<kenaan>
mattip py3.6 777ad5f524c1 /pypy/: merge default into py3.6
<kenaan>
mattip py3.6 60d99c821291 /pypy/module/_multiprocessing/test/test_semaphore.py: fix test for python3
ronan has quit [Ping timeout: 258 seconds]
ronan has joined #pypy
jacob22 has joined #pypy
<lritter>
i'm looking to augment the LLVM backend for my partially JITed language because compile perf is *awful*, and it occurred to me that folks here might have some experience with different backends.
<lritter>
the alternatives i'm seriously considering atm are libjit, libgccjit or libtcc. what i don't know is which one has the best bang for buck i.e. outperforms LLVM in compile speed, while still providing a reasonable amount of execution performance
<lritter>
libtcc currently looks the most enticing... it's not fairly fast, but iirc it compiles quickly, but also quite importantly, in a pinch it could replace the clang C bridge that we use
<simpson>
lritter: It seems like you're looking at a very flexible range of choices; have you seen QBE, by chance? It's another LLVM-but-smaller library: https://c9x.me/compile/
<lritter>
libgccjit could perhaps even act as a permanent replacement, but gcc itself is still GPL and that's going to be a problem w. shipping
<lritter>
simpson, yes i did. tbh the API just made me go ???
<lritter>
i also looked at libfirm, same.
<lritter>
but QBE is the most liberally licensed option which definitely is a plus.
<simpson>
BTW, there's a thesis recently going around that only a small handful of transformations are necessary to get an 80/20 tradeoff in optimizers. It could be that you only need those optimizations during JIT; certainly ISTM that this list is precisely the list that RPython uses.

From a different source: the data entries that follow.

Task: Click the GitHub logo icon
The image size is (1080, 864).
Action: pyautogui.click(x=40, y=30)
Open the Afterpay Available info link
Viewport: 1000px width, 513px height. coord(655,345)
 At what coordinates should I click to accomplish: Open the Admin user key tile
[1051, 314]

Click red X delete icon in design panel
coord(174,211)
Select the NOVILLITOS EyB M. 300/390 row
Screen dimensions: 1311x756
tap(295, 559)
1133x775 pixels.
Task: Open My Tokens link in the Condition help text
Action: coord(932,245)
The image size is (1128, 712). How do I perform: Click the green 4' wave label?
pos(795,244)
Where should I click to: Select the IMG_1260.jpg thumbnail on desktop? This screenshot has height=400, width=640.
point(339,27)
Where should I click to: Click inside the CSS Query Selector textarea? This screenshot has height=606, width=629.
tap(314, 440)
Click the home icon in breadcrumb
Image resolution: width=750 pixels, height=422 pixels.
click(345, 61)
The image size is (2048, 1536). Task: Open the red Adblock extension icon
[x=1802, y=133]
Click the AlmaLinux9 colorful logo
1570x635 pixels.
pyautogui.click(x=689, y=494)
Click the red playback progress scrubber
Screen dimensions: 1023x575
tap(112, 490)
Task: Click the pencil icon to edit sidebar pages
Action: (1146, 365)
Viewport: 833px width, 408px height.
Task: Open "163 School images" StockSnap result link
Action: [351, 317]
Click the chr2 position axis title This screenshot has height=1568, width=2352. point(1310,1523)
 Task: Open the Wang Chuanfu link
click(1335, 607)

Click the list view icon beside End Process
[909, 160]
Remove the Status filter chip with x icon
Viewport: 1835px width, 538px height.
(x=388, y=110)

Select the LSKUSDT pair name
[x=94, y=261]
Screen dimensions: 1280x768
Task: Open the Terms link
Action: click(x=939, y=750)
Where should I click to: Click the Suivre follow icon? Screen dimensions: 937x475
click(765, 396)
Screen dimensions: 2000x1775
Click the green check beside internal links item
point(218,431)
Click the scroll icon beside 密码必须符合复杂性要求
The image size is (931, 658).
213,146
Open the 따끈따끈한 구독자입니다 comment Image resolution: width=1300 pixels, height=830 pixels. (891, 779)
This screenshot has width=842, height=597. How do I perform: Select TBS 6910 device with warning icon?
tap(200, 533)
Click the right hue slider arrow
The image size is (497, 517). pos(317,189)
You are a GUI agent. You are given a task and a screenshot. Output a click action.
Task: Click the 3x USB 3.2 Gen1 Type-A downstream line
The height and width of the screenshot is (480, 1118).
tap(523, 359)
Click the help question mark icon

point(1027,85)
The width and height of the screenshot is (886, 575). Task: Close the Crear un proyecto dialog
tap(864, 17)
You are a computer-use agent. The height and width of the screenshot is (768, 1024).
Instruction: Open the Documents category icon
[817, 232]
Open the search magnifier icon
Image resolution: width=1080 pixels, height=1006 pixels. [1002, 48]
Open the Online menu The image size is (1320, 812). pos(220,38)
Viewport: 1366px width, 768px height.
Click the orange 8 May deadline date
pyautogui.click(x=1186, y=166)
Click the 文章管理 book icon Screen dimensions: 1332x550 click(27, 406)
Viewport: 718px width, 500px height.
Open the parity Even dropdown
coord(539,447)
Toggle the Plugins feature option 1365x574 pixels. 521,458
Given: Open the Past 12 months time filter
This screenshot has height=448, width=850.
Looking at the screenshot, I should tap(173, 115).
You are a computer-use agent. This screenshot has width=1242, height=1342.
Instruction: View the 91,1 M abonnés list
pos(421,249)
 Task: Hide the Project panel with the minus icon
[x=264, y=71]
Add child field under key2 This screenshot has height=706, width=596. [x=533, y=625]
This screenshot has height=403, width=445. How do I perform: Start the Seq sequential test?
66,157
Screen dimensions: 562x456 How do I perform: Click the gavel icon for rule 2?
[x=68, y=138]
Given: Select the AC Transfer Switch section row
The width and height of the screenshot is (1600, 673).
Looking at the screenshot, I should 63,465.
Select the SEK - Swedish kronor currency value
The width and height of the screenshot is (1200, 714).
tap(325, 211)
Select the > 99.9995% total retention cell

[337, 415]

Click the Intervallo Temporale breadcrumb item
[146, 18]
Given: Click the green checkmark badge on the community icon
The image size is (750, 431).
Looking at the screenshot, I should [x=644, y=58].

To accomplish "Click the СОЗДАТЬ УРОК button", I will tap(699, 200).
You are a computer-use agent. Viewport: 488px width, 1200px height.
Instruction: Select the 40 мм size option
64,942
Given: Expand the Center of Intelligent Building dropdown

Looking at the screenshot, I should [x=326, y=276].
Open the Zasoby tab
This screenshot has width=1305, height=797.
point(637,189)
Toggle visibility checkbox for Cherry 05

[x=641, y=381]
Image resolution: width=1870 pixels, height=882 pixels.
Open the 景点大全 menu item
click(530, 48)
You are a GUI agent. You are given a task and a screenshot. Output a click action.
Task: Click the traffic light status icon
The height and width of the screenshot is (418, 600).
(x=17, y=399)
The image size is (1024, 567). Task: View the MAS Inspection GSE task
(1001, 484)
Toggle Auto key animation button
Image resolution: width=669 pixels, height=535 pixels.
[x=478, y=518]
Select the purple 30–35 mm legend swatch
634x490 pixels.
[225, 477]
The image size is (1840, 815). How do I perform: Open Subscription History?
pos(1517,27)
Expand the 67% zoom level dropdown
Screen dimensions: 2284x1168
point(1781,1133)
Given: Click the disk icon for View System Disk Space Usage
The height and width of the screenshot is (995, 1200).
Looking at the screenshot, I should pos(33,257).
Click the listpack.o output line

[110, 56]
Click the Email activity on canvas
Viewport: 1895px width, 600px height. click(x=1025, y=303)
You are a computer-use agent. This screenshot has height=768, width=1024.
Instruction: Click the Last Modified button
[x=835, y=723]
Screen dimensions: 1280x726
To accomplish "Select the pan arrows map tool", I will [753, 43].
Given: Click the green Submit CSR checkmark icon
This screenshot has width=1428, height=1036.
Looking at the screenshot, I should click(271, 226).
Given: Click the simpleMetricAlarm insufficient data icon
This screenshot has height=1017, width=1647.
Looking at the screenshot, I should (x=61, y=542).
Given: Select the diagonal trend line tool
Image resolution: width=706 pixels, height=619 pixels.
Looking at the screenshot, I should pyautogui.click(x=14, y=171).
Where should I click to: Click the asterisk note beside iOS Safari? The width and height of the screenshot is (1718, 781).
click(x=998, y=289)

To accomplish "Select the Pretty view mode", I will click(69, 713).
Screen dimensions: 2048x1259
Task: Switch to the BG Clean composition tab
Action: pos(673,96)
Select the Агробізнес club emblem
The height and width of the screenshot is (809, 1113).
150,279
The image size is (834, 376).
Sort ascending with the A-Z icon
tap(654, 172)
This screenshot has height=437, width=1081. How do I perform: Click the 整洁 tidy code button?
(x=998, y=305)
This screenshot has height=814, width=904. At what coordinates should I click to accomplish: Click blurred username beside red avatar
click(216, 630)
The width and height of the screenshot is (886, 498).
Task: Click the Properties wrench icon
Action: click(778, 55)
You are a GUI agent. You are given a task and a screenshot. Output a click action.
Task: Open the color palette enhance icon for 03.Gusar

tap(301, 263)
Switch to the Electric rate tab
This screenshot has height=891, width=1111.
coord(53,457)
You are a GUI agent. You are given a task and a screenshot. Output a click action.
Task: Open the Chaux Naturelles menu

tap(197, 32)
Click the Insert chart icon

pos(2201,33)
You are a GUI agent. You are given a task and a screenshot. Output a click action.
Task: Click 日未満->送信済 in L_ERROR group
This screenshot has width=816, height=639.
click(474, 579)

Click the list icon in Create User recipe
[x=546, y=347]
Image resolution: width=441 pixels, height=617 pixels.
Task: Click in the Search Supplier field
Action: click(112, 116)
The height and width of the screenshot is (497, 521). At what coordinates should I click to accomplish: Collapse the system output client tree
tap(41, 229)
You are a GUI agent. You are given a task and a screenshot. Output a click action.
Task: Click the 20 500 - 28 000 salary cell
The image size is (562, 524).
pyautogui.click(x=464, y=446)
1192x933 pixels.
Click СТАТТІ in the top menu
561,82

marky1991 has joined #pypy
<lritter>
the jit is mostly needed to produce AST and syntax transform functions, actual program code is supposed to be compiled with big boy pants ;)
<lritter>
we currently have 1.2s of startup time which is spent 90% in llvm... a lot of it is code that is executed once then thrown away
<lritter>
if i can't solve this with middleware i won't.
<simpson>
Have you checked which LLVM passes are being used? ISTR that by default they select passes that are heavy, aimed at C++.
<lritter>
simpson, it's definitely -O0. i've done there everything i could.
<lritter>
1.2s without any optimizations, 1.7s with.
<lritter>
i think what it comes down to is deciding in which order i'm going to write & test backends :|
<lritter>
starting with libtcc would have the most benefit as having a C backend is never bad
<lritter>
plus if it's already good enough i might even use it for the C bridge.
<lritter>
what also matters is the kind of output you get when you break in GDB. LLVM is pretty good in that regard.
<lritter>
but if that fails, what to try next? QBE doesn't really look like it does online compilation well.
<lritter>
libjit is smaller than libgccjit and has the better license so i'd try that i guess
<simpson>
I bet that QBE's author would support adding part of the online API, but they might ask you to provide the JIT bits and write some C.
<simpson>
They're targeting BSDs IIUC, where JIT memory needs brush up against the system security policy.
<lritter>
ok, so tcc's GDB support at runtime is non-existent. it does work offline though.
marky1991 has quit [Ping timeout: 246 seconds]
mattip has joined #pypy
Garen_ has joined #pypy
Garen has quit [Ping timeout: 255 seconds]
<arigato>
mattip: re issue #3011 (cpyext slow when calling Py_BuildValue)
<mattip>
?
<arigato>
I think that we could build and fill tuples entirely from C, the same way as we do that with PyIntObjects
<arigato>
unless I'm mistaken, C code calling PyInt_FromLong() gets a PyIntObject made from C which doesn't have any corresponding pypy side at first (or possibly ever)
<arigato>
doing that with tuples seems possible now that PyTupleObjects maintain their own list of "PyObject *" pointers too
<arigato>
ah, but note that PyTuple_SET_ITEM is already just a macro in C
<arigato>
I guess PyTuple_New() still needs to be turned into a C-allocation-only, and then care taken in tupleobject.py
<mattip>
right. On py3.6 we still need to improve PyLong_FromLong like PyInt_FromLong, that might e the difference between the benchmark there
<mattip>
nice
<mattip>
so one by one allow C obj creation from C without a w_obj until needed
oberstet has quit [Remote host closed the connection]
<antocuni>
note that we still need to solve the general case of creating objects in C and returning them to Python (e.g. ndarray.getitem returning a scalar)
<mattip>
antocuni: you mean the getitem benchmark in bench_np.py (0.06 in cpython2.7, 0.41 in pypy2.7)?